At the End of Violence



I feel as though I am yelling to the world and my voice is echoing off every wall, every tree and passing object, bouncing back in my face and deafening only myself. I'm telling them all I want peace! Begging for it over the loud roar of emotional gunfire. I'm in the middle of the war with a flower in my hand and no shoes. I'm fucked.

When my brothers big hands grabbed the fabric of my clothes and I felt myself tumble towards the desk in my dining room, a thousand thoughts raced through my mind. When I felt my body propel backwards and found myself face to face with the floor, the only thing keeping me from hitting it - Max's bicep around my neck, I felt a real fear.

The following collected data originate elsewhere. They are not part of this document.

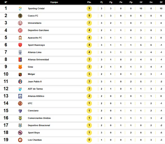Click the Universitario red U crest

coord(20,23)
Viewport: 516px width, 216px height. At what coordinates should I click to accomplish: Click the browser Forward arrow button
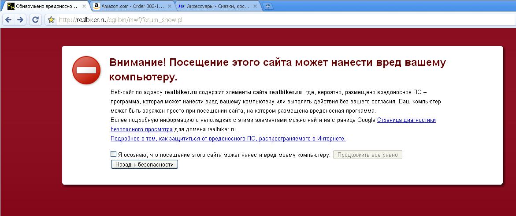[20, 19]
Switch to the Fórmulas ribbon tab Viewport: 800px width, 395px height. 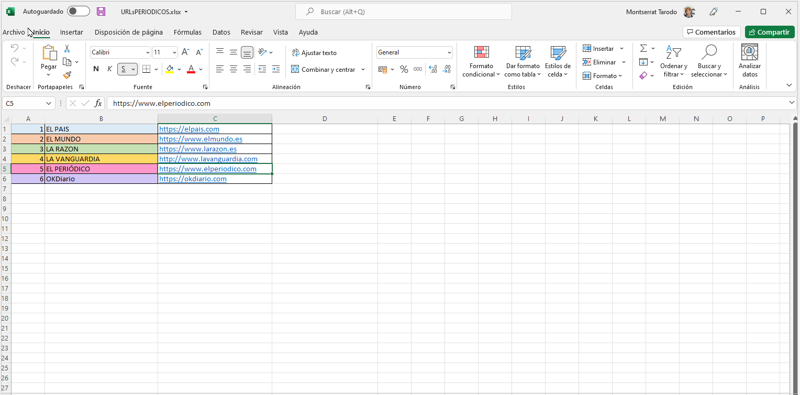pos(187,32)
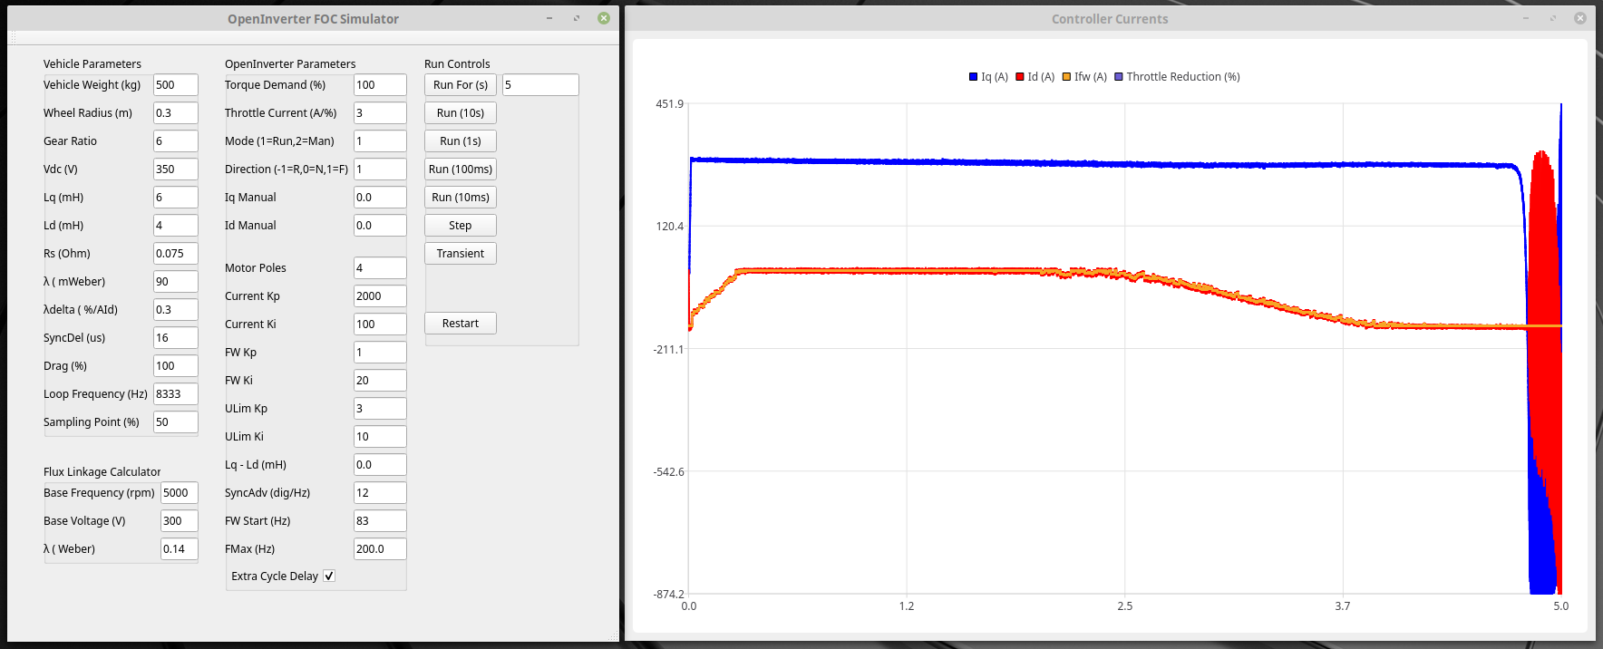Image resolution: width=1603 pixels, height=649 pixels.
Task: Click the red Id (A) legend swatch
Action: click(1020, 77)
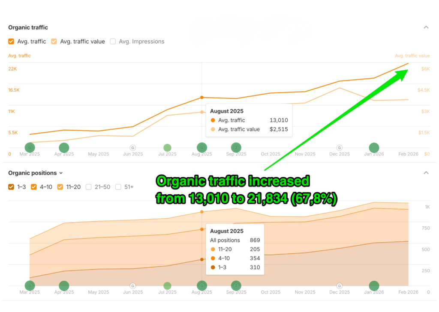Enable the Avg. Impressions checkbox
The width and height of the screenshot is (439, 312).
tap(112, 41)

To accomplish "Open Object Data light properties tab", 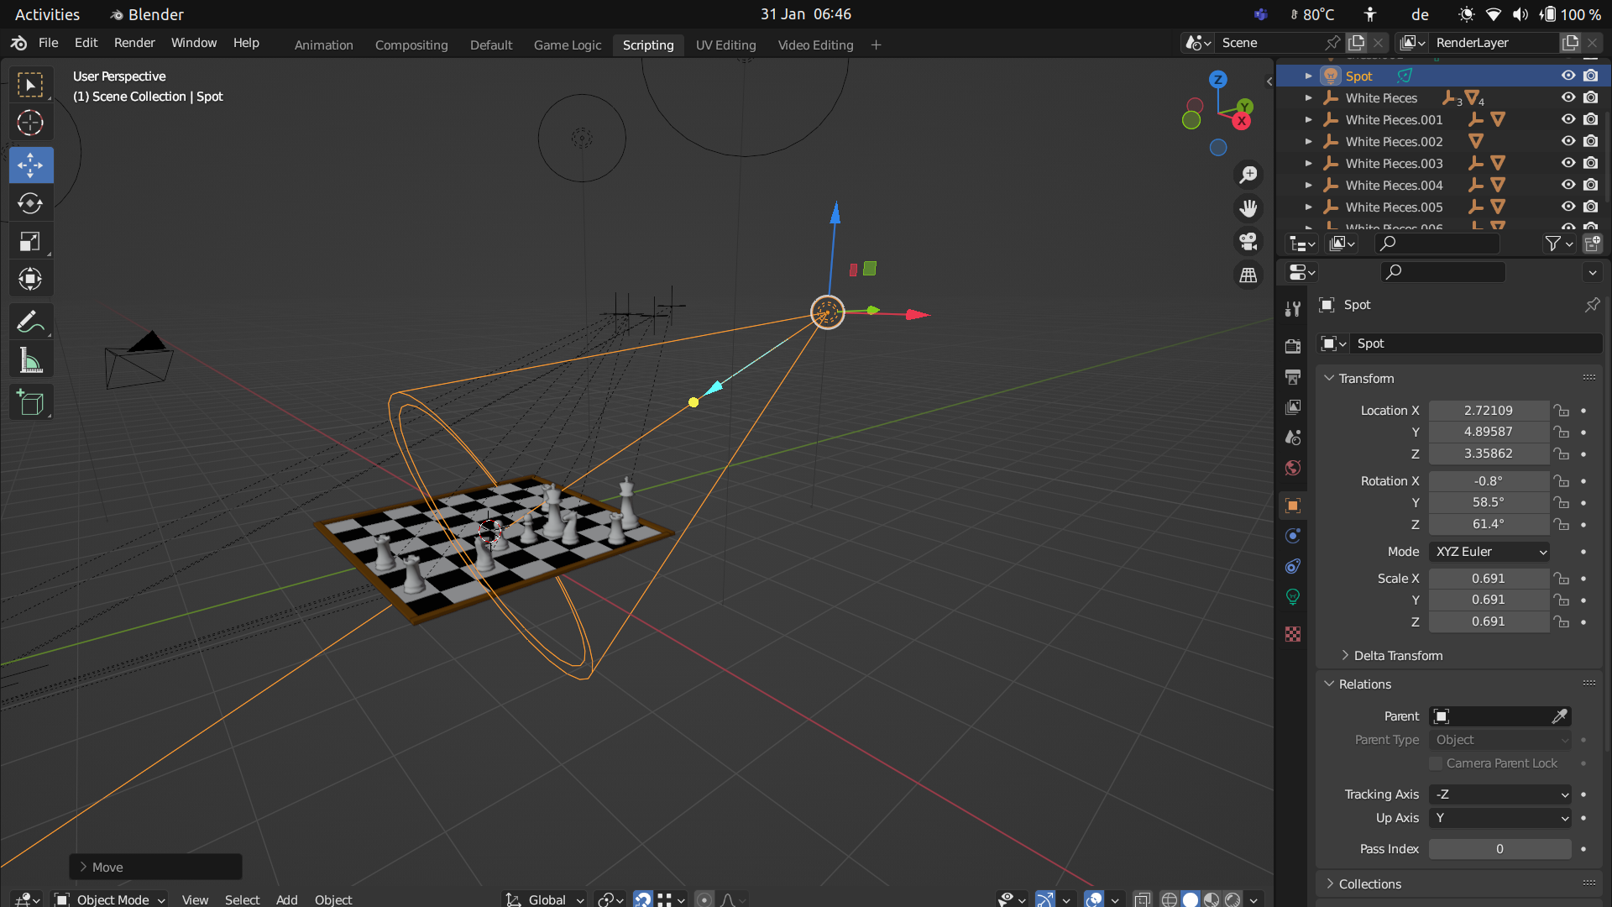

As if it were poison, my own brother's rage seaped through his skin and stained my neck. He screamed at me and it was loud but all I remember now is a lull of confusion and the bewilderment in his eyes. Who was that person? What had finally become of him?

His veins were screaming beneath the surface and his nose flarred like a dog. He told me never to touch him again. He came at me as though I had put cigarettes out on his arms for years. Whose glasses was he wearing? What was he looking at when he told me never to hit him again? I'm so little next to him. I'm harmless.

Even his arms were red with anger.

I didn't understand any of it in that moment and I don't understand it a day later either. I became hysterical once he left. I had never seen that look on his face or that anger towards me and it scared me more than I ever thought my brother could or ever would.

My mother seemed furious at first, remembering her husbands face inside her own son, getting sick at the thought but was she scared of him to? I'm not sure of anything. When we talked the inncident out when we got home she seemed angry at me still. Because I am with her most, we fight a lot. I say and do a lot of things that remind her of her mother and it makes her resent me. Did she somehow feel I got what I deserved?

She made him come home from work at 9pm and talk about it. He entered with a annoyed look on his face, he laughed at me for being upset and at the end of a 40 minute circle argument, I stood at the doorway and my mother was mad... at me.

"Where are you going?" she wanted to know. "You're making this worse by stressing me out because you're leaving!"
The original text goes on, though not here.